About 1 in 5 people who appear to have high blood pressure in a clinic actually have what’s called white coat hypertension: their numbers spike in a medical setting but are normal the rest of the time. The reverse also happens. Roughly 12 to 13% of adults have normal readings in the office but elevated blood pressure at home or during daily life, a pattern called masked hypertension. This is one of the strongest arguments for checking your blood pressure outside a doctor’s office too.

How to Get an Accurate Reading at Home

A home blood pressure monitor is one of the most useful health tools you can own. The American Heart Association recommends an upper arm cuff rather than a wrist monitor, because upper arm devices tend to be more accurate. Wrist monitors can work for people who can’t find a properly fitting arm cuff, but if you go that route, bring the device to your doctor’s office so they can compare its readings against a clinical measurement.

Small details in your technique make a surprisingly big difference. Follow these steps every time:

  • Avoid food, drink, and caffeine for 30 minutes before measuring.
  • Empty your bladder before you sit down. A full bladder can raise your reading.
  • Sit quietly for five minutes with your back supported and both feet flat on the floor. Don’t cross your legs.
  • Position the cuff on bare skin at chest height, with your arm resting on a table.
  • Don’t talk while the reading is being taken.

Skipping even one of these steps can inflate your reading by 5 to 15 points, enough to make a normal reading look elevated or to mask a genuinely high one. Consistency matters more than perfection: measure at roughly the same times each day, in the same position, and record your numbers so you can share them with your doctor.
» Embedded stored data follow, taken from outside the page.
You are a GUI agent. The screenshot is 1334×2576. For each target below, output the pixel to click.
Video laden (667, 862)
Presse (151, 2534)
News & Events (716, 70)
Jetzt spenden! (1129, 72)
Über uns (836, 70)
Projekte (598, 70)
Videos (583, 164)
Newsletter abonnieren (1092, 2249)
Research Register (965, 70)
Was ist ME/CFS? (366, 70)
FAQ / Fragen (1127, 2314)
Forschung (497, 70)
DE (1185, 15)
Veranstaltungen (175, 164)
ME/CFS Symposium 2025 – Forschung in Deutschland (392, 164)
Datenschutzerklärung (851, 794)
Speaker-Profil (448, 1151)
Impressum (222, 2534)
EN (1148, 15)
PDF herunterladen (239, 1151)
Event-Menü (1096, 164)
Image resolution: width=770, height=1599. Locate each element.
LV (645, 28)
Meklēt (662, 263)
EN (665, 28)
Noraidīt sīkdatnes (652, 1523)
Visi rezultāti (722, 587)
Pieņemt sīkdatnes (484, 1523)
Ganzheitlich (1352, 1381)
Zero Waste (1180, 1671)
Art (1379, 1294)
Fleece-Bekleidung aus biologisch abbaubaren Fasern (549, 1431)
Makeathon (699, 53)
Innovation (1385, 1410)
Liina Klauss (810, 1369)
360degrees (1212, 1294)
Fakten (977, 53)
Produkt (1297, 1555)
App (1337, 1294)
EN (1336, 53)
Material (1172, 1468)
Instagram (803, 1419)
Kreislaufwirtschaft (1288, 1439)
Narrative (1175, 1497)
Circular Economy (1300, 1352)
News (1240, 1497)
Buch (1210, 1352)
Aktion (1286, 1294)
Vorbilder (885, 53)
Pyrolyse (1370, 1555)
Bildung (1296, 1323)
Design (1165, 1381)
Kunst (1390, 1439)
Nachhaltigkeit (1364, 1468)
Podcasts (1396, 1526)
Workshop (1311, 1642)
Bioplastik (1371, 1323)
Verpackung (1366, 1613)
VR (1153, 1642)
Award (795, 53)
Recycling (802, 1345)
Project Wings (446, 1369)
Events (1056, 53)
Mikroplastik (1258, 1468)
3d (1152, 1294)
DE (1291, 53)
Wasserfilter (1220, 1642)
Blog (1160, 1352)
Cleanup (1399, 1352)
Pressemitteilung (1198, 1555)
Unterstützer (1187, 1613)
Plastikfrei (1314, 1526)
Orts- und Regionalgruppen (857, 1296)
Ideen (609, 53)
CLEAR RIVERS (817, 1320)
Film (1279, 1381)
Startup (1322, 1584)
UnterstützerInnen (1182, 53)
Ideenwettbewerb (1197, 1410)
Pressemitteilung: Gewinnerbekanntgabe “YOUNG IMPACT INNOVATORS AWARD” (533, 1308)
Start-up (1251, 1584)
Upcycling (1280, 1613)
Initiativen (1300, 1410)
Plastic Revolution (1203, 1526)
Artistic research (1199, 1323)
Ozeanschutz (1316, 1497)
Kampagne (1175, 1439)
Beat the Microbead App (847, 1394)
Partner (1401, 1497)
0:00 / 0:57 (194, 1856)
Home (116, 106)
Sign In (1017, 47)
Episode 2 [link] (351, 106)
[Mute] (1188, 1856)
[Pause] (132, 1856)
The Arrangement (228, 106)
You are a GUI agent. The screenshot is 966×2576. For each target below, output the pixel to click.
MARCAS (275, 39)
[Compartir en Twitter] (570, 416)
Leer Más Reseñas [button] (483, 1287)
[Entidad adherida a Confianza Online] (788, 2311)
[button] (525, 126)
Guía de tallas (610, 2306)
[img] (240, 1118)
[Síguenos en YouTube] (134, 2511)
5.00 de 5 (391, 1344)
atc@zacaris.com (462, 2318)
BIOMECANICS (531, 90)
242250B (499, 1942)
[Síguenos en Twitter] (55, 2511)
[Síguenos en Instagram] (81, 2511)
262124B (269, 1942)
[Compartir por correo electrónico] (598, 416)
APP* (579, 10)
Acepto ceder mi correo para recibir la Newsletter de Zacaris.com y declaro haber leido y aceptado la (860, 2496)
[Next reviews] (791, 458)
Symptoms That Signal a Dangerous Spike

While everyday hypertension is silent, extremely high blood pressure (180/120 or above) can produce sudden, noticeable symptoms. This is called a hypertensive crisis, and it requires immediate emergency care. Warning signs include:

  • Severe headache
  • Chest pain
  • Shortness of breath
  • Blurred vision or other vision changes
  • Confusion or trouble speaking
  • Nausea and vomiting
  • Seizures
  • Unresponsiveness

If you check your blood pressure and it reads 180/120 or higher, and you have any of those symptoms, call 911. If the reading is that high but you feel fine, wait five minutes and measure again. A persistently elevated reading at that level still warrants a call to your doctor the same day.

Who Should Be Checking Regularly

Everyone benefits from knowing their blood pressure, but regular monitoring is especially important if you have risk factors: a family history of hypertension, being overweight, a high sodium diet, limited physical activity, chronic stress, or being over 40. Black adults develop hypertension at higher rates and earlier ages than other groups, making early and frequent screening particularly valuable.

If your numbers are consistently normal, a check once a year at a routine visit is generally enough. If your readings fall in the elevated or Stage 1 range, home monitoring every few months helps you and your doctor spot trends before they progress. If you’re already being treated for high blood pressure, regular home readings are one of the best ways to know whether your treatment is actually working between office visits.